* Instructions to follow
Below are some records; print every one of them exactly.

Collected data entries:

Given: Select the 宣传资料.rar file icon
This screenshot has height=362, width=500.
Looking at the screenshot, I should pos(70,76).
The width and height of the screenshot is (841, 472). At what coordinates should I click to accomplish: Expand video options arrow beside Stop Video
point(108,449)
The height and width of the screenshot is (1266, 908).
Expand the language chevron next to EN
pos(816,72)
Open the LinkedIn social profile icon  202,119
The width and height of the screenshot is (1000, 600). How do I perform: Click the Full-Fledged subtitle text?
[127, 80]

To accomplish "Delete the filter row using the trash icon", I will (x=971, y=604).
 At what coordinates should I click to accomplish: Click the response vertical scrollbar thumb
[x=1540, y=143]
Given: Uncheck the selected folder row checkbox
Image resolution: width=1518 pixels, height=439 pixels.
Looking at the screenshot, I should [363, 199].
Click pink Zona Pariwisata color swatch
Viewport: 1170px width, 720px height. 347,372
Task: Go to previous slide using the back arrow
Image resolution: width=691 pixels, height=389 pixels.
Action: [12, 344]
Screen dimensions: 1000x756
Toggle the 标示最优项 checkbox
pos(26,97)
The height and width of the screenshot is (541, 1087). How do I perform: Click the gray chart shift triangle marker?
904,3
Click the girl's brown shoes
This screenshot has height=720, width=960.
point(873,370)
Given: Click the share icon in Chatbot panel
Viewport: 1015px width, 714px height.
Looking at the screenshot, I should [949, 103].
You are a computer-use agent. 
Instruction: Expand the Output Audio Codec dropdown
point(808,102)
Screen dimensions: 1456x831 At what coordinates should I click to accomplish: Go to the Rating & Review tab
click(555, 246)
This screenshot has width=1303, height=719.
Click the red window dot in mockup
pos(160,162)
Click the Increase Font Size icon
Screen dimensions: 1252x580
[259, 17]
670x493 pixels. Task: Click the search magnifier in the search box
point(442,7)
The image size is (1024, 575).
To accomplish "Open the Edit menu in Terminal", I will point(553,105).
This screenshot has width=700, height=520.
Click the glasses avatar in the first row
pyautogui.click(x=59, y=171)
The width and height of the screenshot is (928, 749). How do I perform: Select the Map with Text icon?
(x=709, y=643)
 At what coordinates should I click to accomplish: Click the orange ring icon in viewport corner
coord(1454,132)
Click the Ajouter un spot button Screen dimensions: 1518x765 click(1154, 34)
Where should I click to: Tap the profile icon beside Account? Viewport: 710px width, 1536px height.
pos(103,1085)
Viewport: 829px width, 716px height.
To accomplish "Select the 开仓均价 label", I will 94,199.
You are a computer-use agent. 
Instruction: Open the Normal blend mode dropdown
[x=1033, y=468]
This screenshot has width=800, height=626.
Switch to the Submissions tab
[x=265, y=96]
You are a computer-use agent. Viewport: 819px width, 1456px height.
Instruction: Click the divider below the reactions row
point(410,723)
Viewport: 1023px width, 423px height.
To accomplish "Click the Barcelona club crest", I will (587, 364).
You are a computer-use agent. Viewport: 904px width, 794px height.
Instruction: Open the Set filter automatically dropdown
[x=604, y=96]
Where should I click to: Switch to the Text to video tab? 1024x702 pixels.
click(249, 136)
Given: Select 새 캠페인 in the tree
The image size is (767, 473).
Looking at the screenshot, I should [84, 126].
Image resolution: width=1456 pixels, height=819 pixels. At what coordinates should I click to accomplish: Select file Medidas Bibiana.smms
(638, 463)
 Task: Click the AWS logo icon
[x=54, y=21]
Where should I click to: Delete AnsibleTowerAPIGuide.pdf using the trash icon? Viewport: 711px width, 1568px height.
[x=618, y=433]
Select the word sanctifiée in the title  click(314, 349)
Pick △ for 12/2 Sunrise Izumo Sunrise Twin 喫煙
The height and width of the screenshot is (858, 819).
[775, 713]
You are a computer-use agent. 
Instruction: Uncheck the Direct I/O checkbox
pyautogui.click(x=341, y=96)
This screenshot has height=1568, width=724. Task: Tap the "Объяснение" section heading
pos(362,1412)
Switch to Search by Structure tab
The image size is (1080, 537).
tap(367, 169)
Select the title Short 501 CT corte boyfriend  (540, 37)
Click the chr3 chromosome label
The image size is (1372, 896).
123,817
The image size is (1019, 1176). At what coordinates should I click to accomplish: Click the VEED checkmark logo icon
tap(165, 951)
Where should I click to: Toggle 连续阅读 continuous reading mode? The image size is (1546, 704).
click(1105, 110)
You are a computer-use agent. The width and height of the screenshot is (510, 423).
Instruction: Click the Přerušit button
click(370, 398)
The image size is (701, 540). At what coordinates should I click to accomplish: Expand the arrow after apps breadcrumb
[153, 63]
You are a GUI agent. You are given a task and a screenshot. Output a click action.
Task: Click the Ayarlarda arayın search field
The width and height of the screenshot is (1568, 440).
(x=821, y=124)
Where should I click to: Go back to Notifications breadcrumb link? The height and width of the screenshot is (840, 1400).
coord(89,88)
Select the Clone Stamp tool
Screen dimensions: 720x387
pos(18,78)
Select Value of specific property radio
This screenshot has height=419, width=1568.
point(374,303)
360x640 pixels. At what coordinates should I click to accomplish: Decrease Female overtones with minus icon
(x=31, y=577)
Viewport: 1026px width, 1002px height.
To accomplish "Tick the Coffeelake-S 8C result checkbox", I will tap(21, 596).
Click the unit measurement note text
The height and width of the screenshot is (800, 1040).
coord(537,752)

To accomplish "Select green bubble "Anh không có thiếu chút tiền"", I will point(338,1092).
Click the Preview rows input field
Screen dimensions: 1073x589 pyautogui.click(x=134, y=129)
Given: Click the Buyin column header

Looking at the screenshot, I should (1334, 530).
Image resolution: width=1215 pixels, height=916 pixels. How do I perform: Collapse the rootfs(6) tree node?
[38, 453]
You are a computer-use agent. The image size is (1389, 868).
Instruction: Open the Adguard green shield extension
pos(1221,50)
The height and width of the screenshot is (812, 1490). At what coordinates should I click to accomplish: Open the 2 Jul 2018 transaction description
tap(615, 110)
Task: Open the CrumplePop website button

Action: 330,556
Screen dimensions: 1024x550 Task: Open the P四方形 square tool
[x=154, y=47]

* Written answer
Given: Select the 宣传资料.rar file icon
This screenshot has height=362, width=500.
Looking at the screenshot, I should pos(70,76).
The width and height of the screenshot is (841, 472). At what coordinates should I click to accomplish: Expand video options arrow beside Stop Video
point(108,449)
The height and width of the screenshot is (1266, 908).
Expand the language chevron next to EN
pos(816,72)
Open the LinkedIn social profile icon  202,119
The width and height of the screenshot is (1000, 600). How do I perform: Click the Full-Fledged subtitle text?
[127, 80]

To accomplish "Delete the filter row using the trash icon", I will (x=971, y=604).
 At what coordinates should I click to accomplish: Click the response vertical scrollbar thumb
[x=1540, y=143]
Given: Uncheck the selected folder row checkbox
Image resolution: width=1518 pixels, height=439 pixels.
Looking at the screenshot, I should [363, 199].
Click pink Zona Pariwisata color swatch
Viewport: 1170px width, 720px height. 347,372
Task: Go to previous slide using the back arrow
Image resolution: width=691 pixels, height=389 pixels.
Action: [12, 344]
Screen dimensions: 1000x756
Toggle the 标示最优项 checkbox
pos(26,97)
The height and width of the screenshot is (541, 1087). How do I perform: Click the gray chart shift triangle marker?
904,3
Click the girl's brown shoes
This screenshot has height=720, width=960.
point(873,370)
Given: Click the share icon in Chatbot panel
Viewport: 1015px width, 714px height.
Looking at the screenshot, I should [949, 103].
You are a computer-use agent. 
Instruction: Expand the Output Audio Codec dropdown
point(808,102)
Screen dimensions: 1456x831 At what coordinates should I click to accomplish: Go to the Rating & Review tab
click(555, 246)
This screenshot has width=1303, height=719.
Click the red window dot in mockup
pos(160,162)
Click the Increase Font Size icon
Screen dimensions: 1252x580
[259, 17]
670x493 pixels. Task: Click the search magnifier in the search box
point(442,7)
The image size is (1024, 575).
To accomplish "Open the Edit menu in Terminal", I will point(553,105).
This screenshot has width=700, height=520.
Click the glasses avatar in the first row
pyautogui.click(x=59, y=171)
The width and height of the screenshot is (928, 749). How do I perform: Select the Map with Text icon?
(x=709, y=643)
 At what coordinates should I click to accomplish: Click the orange ring icon in viewport corner
coord(1454,132)
Click the Ajouter un spot button Screen dimensions: 1518x765 click(1154, 34)
Where should I click to: Tap the profile icon beside Account? Viewport: 710px width, 1536px height.
pos(103,1085)
Viewport: 829px width, 716px height.
To accomplish "Select the 开仓均价 label", I will 94,199.
You are a computer-use agent. 
Instruction: Open the Normal blend mode dropdown
[x=1033, y=468]
This screenshot has width=800, height=626.
Switch to the Submissions tab
[x=265, y=96]
You are a computer-use agent. Viewport: 819px width, 1456px height.
Instruction: Click the divider below the reactions row
point(410,723)
Viewport: 1023px width, 423px height.
To accomplish "Click the Barcelona club crest", I will (587, 364).
You are a computer-use agent. Viewport: 904px width, 794px height.
Instruction: Open the Set filter automatically dropdown
[x=604, y=96]
Where should I click to: Switch to the Text to video tab? 1024x702 pixels.
click(249, 136)
Given: Select 새 캠페인 in the tree
The image size is (767, 473).
Looking at the screenshot, I should [84, 126].
Image resolution: width=1456 pixels, height=819 pixels. At what coordinates should I click to accomplish: Select file Medidas Bibiana.smms
(638, 463)
 Task: Click the AWS logo icon
[x=54, y=21]
Where should I click to: Delete AnsibleTowerAPIGuide.pdf using the trash icon? Viewport: 711px width, 1568px height.
[x=618, y=433]
Select the word sanctifiée in the title  click(314, 349)
Pick △ for 12/2 Sunrise Izumo Sunrise Twin 喫煙
The height and width of the screenshot is (858, 819).
[775, 713]
You are a computer-use agent. 
Instruction: Uncheck the Direct I/O checkbox
pyautogui.click(x=341, y=96)
This screenshot has height=1568, width=724. Task: Tap the "Объяснение" section heading
pos(362,1412)
Switch to Search by Structure tab
The image size is (1080, 537).
tap(367, 169)
Select the title Short 501 CT corte boyfriend  (540, 37)
Click the chr3 chromosome label
The image size is (1372, 896).
123,817
The image size is (1019, 1176). At what coordinates should I click to accomplish: Click the VEED checkmark logo icon
tap(165, 951)
Where should I click to: Toggle 连续阅读 continuous reading mode? The image size is (1546, 704).
click(1105, 110)
You are a computer-use agent. The width and height of the screenshot is (510, 423).
Instruction: Click the Přerušit button
click(370, 398)
The image size is (701, 540). At what coordinates should I click to accomplish: Expand the arrow after apps breadcrumb
[153, 63]
You are a GUI agent. You are given a task and a screenshot. Output a click action.
Task: Click the Ayarlarda arayın search field
The width and height of the screenshot is (1568, 440).
(x=821, y=124)
Where should I click to: Go back to Notifications breadcrumb link? The height and width of the screenshot is (840, 1400).
coord(89,88)
Select the Clone Stamp tool
Screen dimensions: 720x387
pos(18,78)
Select Value of specific property radio
This screenshot has height=419, width=1568.
point(374,303)
360x640 pixels. At what coordinates should I click to accomplish: Decrease Female overtones with minus icon
(x=31, y=577)
Viewport: 1026px width, 1002px height.
To accomplish "Tick the Coffeelake-S 8C result checkbox", I will tap(21, 596).
Click the unit measurement note text
The height and width of the screenshot is (800, 1040).
coord(537,752)

To accomplish "Select green bubble "Anh không có thiếu chút tiền"", I will point(338,1092).
Click the Preview rows input field
Screen dimensions: 1073x589 pyautogui.click(x=134, y=129)
Given: Click the Buyin column header

Looking at the screenshot, I should (1334, 530).
Image resolution: width=1215 pixels, height=916 pixels. How do I perform: Collapse the rootfs(6) tree node?
[38, 453]
You are a computer-use agent. The image size is (1389, 868).
Instruction: Open the Adguard green shield extension
pos(1221,50)
The height and width of the screenshot is (812, 1490). At what coordinates should I click to accomplish: Open the 2 Jul 2018 transaction description
tap(615, 110)
Task: Open the CrumplePop website button

Action: 330,556
Screen dimensions: 1024x550 Task: Open the P四方形 square tool
[x=154, y=47]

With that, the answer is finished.